Musibah Banjir Rob dan Rendahnya Pulau

Senin, 06 April 2015 - 11:24 WIB
Bupati Irwan dan Lurah Juwita bersama Camat Asrorudin saat membersihkan parit di Jalan A Yani.

LETAK wilayah seluruh Kabupaten Kepulauan Meranti  termasuk ibukotanya Selatpanjang, sepenuhnya dikelilingi oleh lautan. Posisi dan letak ibukota kabupaten tersebut bahkan hanya setinggi sekira 1,5 hingga 2,5 meter saja dari permukaan laut saat surut.

Kondisi ini memaksa seluruh kawasan itu rentan terhadap banjir rob, atau banjir yang diakibatkan terjadinya pasang laut tinggi.

Pasang tinggi yang terjadi setiap tahun juga disebut pasang kelling. Hal itu terjadi setiap menjelang akhir tahun dan bahkan berlangsung hingga awal tahun. Kondisi ini cukup menyulitkan seluruh masyarakat Kepulauan Meranti.

Karena pasang ini akan menutupi seluruh permukaan tanah rendah yang hanya setinggi 1 meter atau lebih sedikit dari permukaan air dalam kondisi normal itu.


Akibatnya banyak jalan dan lokasi tertentu mengalami kebanjiran yang cukup parah. Karena pasang yang terjadi apalagi pada puncaknya bisa mencapai 2,5 meter dari pasang biasa.

Kondisi ini tidak bisa dihindari, dan musibah tahunan ini menjadi sesuatu yang rutin. Situasi justru akan lebih parah lagi, jika musim pasang tinggi ini bersamaan datangnya dengan musim penghujan.

Intensitas hujan biasanya cukup tinggi menjelang akhir tahun dan pasangpun terjadi juga sebagai pasang puncak. Kondisi ini memaksa beberapa kawasan di Kepulauan Meranti, termasuk sebagian besar wilayah ibukota kabupaten itu berubah menjadi lautan.

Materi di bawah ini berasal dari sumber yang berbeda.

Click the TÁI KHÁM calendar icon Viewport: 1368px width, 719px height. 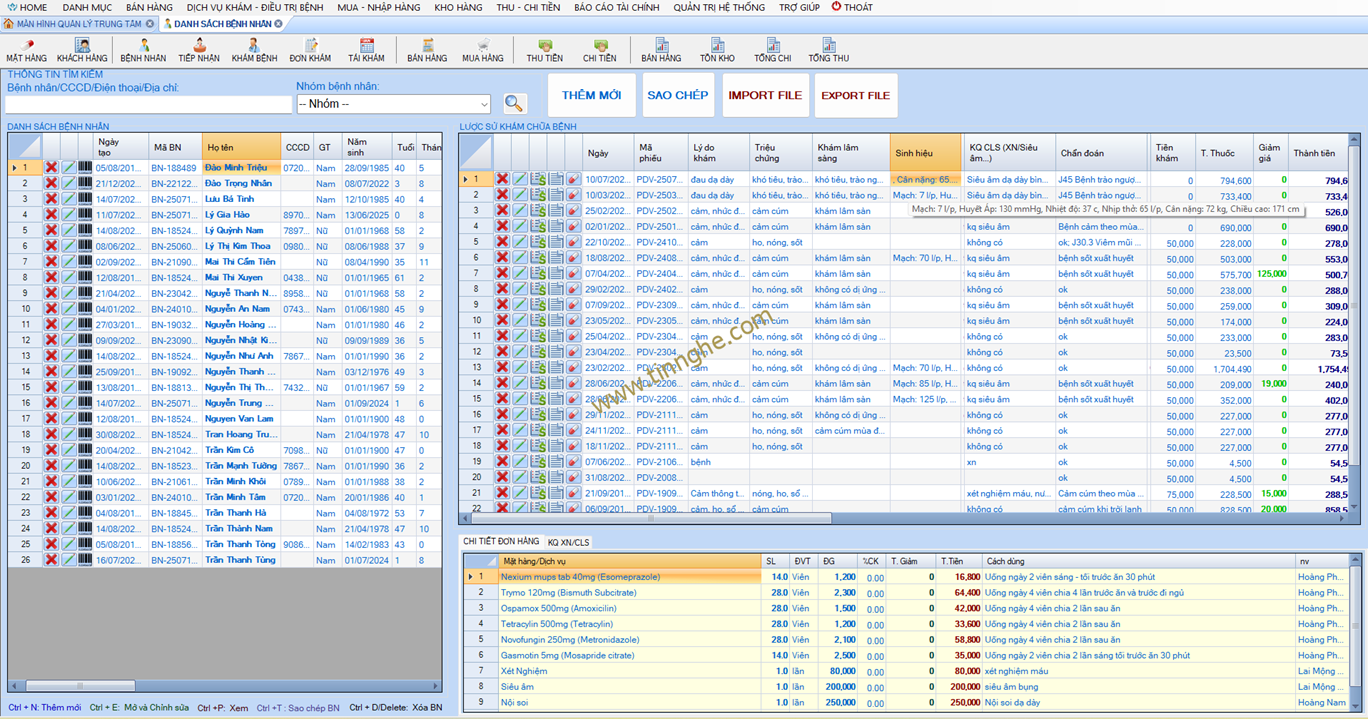click(366, 50)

“Inilah salah satu problematika klasik yang senantiasa dihadapi masyarakat Meranti sejak keberadaan daerah itu, hingga sampai detik ini.

Tak urung, pemerintah daerah juga kelabakan dibuatnya. Sebab hingga sejauh ini masih belum mampu mengatasi persoalan fenomena alam tersebut.

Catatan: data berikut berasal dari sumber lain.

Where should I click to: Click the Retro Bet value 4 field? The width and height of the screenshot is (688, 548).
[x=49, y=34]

Sebab untuk mengatasi persoalan banjir rob itu, seluruh pulau mestinya dibentengi dengan bangunan tanggul yang kokoh. Lalu  pembangunan jaringan sungai, serta pembangunan ratusan bahkan mungkin ribuan pintu klep air. Yang tentu semua itu akan membutuhkan dana triliunan rupiah.   

Bahkan kondisi akan semakin parah, akibat semakin tergerusnya hutan mangrove yang mestinya berperan sebagai bemper pulau untuk menangkis derasnya serangan angin yang disertai tingginya gelombang pasang laut itu.

Tapi apa daya, dimasa lalu, perambahan hutan mangrove menjadi salah satu potensi eknomi yang justru kayu bakau itu dieskpor ke negara tetangga. Akibatnya kini daratan yang ada sebagian telah gundul, walaupun pemerintah daerah berupaya terus melakukan penanaman kembali.  

Buang Sampah Sembarangan Perparah Situasi
Kebiasaan buruk masyarakat kota Selatpanjang, yakni membuang sampah secara sembarangan. Pengusaha kedai kopi, rumah toko di sepanjang bibir pantai yang membelakangi laut Selat Air Hitam itu hingga saat ini menjadi tempat pembuangan sampah.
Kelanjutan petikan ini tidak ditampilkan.